### Fragmento para leer
------------------------------------------------------------

Estoy convencida de que a lo largo de la vida se pueden cambiar muchas cosas de la personalidad. Suavizarlas, mejorarlas o transformarlas por completo. Aunque hay algunas que, por lo menos en mi caso, nunca logré modificar ni un ápice. Soy muy curiosa y ávida de todo. Y además me aburro muy rápido. Excepto… 

En septiembre de 1966 yo tenía cinco años y el jardín de infantes me aburría. Mi mamá me había enseñado los números, y con ellos jugaba a sumar y restar. Los escribía acostados porque no sabía cómo hacerlo bien, pero recuerdo que me encantaba hacer cuentas. Hasta que quise saber más. Entonces mi mamá comenzó a enseñarme las letras y me mostraba los titulares del diario (en mi casa siempre se compró el diario) para ver si las reconocía.

------------------------------------------------------------

[Registros sobre la ubicación de los ítems]
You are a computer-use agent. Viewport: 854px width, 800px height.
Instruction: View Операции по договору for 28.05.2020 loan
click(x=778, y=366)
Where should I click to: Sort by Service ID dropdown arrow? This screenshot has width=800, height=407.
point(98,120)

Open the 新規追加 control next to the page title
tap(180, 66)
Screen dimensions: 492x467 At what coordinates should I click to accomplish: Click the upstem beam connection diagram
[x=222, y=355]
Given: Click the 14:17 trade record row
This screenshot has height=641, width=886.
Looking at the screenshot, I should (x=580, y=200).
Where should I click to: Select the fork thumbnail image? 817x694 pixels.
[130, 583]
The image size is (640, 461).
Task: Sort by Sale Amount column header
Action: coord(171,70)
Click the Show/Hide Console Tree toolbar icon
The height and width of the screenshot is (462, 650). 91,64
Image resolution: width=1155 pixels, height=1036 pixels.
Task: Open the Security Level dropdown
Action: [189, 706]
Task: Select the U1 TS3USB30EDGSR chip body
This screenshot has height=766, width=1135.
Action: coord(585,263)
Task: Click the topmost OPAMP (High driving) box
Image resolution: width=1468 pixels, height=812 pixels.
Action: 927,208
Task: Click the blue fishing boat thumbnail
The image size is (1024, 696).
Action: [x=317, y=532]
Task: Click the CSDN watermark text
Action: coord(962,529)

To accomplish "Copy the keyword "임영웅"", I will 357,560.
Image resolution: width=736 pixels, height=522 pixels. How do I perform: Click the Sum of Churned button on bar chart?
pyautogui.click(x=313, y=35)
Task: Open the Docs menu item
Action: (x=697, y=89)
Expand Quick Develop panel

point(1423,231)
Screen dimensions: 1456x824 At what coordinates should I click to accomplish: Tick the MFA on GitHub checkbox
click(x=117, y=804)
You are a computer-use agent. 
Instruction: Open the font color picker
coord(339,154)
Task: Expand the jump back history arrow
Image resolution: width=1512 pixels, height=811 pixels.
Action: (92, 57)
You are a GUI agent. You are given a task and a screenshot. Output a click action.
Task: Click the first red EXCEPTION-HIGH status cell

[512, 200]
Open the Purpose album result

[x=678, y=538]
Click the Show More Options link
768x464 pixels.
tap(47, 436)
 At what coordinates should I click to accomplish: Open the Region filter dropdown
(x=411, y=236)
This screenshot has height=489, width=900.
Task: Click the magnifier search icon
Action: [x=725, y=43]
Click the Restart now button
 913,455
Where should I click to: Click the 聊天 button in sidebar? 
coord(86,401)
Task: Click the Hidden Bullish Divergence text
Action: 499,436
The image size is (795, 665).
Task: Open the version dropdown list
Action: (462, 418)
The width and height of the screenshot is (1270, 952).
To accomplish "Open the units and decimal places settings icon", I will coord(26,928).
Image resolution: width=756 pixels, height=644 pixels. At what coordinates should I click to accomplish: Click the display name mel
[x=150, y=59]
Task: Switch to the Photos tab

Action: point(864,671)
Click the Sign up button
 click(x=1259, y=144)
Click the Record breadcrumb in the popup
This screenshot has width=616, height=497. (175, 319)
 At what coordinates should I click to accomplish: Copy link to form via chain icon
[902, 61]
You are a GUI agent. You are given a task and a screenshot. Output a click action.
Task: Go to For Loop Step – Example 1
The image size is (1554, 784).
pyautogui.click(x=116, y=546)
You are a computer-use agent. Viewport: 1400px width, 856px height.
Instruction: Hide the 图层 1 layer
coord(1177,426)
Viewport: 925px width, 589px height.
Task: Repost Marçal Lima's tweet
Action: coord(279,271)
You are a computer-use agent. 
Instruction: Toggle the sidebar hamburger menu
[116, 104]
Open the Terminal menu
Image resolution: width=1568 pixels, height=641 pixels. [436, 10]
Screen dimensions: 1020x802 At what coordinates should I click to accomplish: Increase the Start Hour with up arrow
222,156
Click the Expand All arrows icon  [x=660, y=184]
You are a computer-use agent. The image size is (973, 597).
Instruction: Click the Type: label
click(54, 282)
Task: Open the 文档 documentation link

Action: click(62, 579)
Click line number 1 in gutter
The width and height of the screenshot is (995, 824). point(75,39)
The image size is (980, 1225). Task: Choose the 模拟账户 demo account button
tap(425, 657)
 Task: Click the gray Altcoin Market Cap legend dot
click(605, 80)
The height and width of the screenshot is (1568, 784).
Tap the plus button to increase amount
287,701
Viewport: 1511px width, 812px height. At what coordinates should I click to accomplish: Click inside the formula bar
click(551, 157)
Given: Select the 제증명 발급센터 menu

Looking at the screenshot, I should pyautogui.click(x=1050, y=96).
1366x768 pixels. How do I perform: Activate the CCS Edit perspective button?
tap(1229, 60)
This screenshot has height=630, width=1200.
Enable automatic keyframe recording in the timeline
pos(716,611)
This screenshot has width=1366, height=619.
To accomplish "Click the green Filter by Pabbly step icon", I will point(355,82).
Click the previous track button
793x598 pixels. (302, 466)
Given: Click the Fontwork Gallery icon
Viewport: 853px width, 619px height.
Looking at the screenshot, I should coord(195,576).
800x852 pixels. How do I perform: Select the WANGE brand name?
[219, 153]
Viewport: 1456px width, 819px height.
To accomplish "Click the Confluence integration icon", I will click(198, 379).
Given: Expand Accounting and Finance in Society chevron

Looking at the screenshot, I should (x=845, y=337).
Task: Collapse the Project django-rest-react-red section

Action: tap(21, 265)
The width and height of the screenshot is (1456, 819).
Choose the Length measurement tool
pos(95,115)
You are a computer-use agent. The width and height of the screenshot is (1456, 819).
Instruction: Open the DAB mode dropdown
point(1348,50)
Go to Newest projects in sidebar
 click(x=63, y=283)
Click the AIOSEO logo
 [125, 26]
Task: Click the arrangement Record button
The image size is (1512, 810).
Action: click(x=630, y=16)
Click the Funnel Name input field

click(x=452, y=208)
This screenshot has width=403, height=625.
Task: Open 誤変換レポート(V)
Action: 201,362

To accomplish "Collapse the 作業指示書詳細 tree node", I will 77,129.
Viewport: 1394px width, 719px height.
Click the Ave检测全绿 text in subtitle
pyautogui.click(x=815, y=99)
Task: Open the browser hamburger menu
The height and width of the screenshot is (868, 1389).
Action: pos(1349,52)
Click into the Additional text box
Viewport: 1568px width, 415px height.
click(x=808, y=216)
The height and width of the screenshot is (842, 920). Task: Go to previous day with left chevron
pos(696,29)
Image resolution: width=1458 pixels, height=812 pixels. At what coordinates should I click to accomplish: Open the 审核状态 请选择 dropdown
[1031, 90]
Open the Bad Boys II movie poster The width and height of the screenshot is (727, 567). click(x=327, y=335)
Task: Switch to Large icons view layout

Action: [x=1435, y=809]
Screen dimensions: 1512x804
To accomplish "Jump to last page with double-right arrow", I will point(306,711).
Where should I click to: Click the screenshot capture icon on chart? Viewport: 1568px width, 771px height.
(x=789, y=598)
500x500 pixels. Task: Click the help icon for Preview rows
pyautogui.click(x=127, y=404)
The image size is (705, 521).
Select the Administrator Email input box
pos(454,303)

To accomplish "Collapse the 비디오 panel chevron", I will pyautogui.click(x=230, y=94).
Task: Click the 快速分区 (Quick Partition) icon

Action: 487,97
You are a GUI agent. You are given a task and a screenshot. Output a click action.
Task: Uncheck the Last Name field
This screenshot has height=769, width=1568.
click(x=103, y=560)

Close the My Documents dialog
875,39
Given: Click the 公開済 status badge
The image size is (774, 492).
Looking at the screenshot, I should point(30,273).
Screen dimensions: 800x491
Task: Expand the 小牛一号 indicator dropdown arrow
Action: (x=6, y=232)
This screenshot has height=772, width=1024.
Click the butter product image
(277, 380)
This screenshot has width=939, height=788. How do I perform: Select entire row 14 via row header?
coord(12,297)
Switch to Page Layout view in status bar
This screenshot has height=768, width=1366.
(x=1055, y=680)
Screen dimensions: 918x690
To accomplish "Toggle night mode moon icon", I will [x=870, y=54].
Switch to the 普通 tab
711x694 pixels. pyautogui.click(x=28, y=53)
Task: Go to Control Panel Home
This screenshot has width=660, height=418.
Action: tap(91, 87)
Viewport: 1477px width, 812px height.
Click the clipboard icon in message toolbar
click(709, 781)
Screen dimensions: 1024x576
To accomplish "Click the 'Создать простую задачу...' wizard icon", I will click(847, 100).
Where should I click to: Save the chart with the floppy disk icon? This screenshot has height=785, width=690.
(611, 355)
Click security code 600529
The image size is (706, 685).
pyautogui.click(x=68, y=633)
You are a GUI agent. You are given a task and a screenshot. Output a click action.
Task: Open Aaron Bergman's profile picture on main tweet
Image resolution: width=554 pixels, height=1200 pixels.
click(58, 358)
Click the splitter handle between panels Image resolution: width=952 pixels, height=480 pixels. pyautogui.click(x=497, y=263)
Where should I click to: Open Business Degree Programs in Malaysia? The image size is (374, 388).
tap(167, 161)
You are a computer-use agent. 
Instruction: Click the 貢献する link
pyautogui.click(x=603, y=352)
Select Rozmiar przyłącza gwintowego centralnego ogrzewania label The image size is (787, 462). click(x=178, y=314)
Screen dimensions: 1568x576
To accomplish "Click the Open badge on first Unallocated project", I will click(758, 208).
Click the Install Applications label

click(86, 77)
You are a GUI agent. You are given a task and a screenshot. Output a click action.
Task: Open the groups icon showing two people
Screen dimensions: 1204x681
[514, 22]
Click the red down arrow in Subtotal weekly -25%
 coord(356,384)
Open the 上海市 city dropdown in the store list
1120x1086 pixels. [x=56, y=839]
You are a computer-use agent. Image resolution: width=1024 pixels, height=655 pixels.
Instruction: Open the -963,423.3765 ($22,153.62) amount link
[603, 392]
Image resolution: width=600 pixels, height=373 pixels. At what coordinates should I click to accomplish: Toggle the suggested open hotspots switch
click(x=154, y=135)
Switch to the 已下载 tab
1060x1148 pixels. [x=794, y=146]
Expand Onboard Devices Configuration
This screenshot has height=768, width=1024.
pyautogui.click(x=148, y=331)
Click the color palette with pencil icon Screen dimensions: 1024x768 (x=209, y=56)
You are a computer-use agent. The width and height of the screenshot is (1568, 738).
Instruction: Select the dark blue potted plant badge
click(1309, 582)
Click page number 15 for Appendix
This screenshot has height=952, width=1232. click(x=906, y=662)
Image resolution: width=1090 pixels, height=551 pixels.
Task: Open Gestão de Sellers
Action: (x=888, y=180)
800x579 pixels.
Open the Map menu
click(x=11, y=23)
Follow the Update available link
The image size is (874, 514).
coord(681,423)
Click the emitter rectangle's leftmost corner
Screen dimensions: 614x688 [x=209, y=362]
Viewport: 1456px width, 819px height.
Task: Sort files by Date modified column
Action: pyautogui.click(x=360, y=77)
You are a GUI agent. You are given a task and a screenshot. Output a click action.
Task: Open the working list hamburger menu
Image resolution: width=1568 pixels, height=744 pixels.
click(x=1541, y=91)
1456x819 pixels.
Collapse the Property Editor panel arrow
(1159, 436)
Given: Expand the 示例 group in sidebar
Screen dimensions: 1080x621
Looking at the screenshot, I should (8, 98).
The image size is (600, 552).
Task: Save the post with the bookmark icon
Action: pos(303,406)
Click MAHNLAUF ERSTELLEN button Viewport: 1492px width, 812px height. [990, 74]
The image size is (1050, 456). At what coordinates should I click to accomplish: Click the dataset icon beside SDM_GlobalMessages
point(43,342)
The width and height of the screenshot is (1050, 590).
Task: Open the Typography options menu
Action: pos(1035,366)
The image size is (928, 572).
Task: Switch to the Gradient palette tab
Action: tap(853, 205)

------------------------------------------------------------

### Instrucciones
• a. Indica si cada afirmación coincide con el fragmento sobre la infancia y responde sí o no, citando textualmente las palabras que lo deciden. (i) En septiembre de 1966 la narradora tenía cinco años. (ii) La madre le enseñó primero las letras y después los números. (iii) En su casa el diario se compraba solo de vez en cuando.
• b. Continúa el fragmento sobre la infancia a partir del punto en que termina.
Los registros no intervienen en esto.

### Respuestas
• a.
(i) Sí: «En septiembre de 1966 yo tenía cinco años».
(ii) No: «Mi mamá me había enseñado los números» y «Entonces mi mamá comenzó a enseñarme las letras».
(iii) No: «en mi casa siempre se compró el diario».

• b.
A la vuelta de casa, en la calle Villegas (muchas cosas sucedieron en mi vida en esa calle), vivía una maestra particular. Era muy joven y se llamaba Mabel. Mi mamá le preguntó cómo podía hacer para que yo aprendiera a leer y ella le recomendó un libro de lectura del que nadie recuerda el nombre. Me lo compraron en el mes de octubre y cuando lo tuve en mis manos, mi felicidad fue infinita. Mi mamá me contó que el primer día leí sola hasta la página 21. Tal era mi avidez.

Después decidieron mandarme con Mabel para practicar (y para que no me aburriera). Las dos nos sentábamos en una mesita que estaba al lado de una puerta que daba a la cocina y nos pasábamos el rato leyendo juntas libros de cuentos para niños con muchos dibujos y pocas palabras. 

En noviembre de ese año, al cumplir los seis, ya sabía leer y hacer cuentas. Lo que no sabía era escribir o, mejor dicho, lo hacía con mis propias reglas, y dibujaba garabatos incomprensibles, absolutamente convencida de que decían lo que quería que dijeran.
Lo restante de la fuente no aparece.